## Exercise prompt
Where a line holds the word "panel", copy it from the records.

## Extracted information
-- Opening Marker --

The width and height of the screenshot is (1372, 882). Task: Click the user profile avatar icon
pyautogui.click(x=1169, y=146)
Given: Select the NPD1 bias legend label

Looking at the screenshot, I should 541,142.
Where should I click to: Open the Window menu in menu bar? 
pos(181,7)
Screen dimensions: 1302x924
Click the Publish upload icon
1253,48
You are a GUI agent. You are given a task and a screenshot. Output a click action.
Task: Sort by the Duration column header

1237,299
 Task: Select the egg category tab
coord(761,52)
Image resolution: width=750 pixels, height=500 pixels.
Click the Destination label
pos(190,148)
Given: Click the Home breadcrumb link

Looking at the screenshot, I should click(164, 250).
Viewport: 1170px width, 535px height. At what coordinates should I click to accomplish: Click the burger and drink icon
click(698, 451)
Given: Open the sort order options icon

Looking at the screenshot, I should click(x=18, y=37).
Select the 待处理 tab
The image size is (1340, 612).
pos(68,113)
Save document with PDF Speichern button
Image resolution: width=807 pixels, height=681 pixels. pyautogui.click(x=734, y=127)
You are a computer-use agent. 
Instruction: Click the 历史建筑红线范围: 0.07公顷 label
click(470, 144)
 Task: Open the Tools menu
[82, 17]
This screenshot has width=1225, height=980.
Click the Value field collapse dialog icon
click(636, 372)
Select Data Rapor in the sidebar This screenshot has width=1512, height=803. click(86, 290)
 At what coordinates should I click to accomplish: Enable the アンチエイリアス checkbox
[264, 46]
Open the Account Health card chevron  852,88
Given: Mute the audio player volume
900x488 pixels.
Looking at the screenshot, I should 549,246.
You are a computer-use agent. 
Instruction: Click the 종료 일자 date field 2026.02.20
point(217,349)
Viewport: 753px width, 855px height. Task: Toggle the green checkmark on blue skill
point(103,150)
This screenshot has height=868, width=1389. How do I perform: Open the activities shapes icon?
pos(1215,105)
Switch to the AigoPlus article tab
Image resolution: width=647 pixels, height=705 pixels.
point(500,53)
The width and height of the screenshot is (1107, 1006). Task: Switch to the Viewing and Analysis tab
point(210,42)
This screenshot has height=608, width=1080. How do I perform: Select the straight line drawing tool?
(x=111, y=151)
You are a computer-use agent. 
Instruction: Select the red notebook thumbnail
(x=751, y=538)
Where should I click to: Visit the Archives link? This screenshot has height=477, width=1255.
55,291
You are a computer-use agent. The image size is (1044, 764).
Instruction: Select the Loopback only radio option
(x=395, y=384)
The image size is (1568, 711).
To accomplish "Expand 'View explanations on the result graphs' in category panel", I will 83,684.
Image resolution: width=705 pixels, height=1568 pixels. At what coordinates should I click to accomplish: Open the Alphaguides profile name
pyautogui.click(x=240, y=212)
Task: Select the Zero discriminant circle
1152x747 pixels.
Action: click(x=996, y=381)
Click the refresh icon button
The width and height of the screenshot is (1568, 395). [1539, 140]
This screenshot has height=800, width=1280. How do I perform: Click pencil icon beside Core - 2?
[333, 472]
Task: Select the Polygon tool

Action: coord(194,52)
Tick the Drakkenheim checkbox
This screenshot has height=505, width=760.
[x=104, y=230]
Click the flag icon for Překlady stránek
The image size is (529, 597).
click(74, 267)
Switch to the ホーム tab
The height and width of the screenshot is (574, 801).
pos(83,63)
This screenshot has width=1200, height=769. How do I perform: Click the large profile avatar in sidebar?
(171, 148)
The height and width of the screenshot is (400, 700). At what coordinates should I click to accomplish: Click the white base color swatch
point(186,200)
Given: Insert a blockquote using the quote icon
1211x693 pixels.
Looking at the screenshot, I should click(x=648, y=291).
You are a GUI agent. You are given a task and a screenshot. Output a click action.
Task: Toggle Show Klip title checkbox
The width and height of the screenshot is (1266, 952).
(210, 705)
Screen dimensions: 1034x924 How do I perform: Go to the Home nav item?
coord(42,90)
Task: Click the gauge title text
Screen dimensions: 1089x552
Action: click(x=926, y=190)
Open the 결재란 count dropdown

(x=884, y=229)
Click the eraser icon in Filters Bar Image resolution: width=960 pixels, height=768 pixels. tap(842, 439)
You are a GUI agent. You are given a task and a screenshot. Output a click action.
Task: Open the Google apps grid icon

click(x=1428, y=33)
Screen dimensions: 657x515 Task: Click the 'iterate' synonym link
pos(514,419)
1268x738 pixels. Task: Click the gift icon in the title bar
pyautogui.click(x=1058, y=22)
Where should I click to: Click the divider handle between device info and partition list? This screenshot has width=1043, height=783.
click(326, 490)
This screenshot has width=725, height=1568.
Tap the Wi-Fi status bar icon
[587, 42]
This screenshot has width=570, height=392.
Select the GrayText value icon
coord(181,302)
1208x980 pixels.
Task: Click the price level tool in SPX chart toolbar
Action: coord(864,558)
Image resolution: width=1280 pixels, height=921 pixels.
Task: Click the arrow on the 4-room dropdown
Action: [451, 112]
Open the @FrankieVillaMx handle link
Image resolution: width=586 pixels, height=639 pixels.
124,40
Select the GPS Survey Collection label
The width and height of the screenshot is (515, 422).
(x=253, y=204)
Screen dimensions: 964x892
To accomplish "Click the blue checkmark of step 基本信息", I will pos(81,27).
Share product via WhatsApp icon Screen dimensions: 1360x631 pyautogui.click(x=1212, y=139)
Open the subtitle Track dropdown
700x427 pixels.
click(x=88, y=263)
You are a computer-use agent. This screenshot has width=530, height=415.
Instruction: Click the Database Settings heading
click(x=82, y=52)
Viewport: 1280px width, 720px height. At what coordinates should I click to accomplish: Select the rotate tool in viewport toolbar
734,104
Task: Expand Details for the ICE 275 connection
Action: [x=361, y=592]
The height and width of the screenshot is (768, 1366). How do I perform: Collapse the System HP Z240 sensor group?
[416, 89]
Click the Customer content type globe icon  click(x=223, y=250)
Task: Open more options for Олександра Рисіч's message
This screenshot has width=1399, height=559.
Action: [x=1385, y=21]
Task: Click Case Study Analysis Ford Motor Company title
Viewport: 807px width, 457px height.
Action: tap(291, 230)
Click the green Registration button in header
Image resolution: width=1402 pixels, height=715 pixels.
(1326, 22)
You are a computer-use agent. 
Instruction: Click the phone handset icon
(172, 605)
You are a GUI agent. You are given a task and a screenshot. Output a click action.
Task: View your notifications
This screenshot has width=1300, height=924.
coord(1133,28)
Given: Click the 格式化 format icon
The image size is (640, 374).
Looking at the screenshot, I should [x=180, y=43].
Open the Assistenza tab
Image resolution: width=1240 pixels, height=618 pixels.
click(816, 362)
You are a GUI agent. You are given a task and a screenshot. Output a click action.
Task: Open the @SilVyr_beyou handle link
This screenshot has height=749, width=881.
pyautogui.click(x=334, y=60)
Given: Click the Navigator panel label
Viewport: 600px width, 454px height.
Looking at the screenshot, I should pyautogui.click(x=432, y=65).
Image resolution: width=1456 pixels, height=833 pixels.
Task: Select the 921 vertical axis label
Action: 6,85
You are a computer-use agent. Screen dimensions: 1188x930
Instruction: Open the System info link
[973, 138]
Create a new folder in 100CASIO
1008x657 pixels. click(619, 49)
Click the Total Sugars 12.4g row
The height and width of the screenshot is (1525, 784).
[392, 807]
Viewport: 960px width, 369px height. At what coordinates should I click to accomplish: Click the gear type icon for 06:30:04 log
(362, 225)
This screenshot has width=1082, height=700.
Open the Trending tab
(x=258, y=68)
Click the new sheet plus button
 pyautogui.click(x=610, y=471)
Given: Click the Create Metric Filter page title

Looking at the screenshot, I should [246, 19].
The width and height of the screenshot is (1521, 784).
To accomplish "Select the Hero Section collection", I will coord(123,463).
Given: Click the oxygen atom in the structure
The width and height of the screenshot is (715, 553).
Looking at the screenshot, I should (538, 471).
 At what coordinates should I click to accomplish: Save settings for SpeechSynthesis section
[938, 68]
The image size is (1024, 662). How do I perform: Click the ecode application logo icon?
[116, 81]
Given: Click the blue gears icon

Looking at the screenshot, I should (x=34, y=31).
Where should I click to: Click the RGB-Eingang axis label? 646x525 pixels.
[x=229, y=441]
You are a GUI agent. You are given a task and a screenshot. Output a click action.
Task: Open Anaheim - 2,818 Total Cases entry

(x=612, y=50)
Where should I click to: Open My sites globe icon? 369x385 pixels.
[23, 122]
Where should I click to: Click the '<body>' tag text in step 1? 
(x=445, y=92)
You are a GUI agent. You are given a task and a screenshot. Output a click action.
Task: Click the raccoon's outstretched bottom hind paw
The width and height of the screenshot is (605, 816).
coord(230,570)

-- Closing Marker --

## Written answer
To accomplish "Expand 'View explanations on the result graphs' in category panel", I will 83,684.
Given: Click the Navigator panel label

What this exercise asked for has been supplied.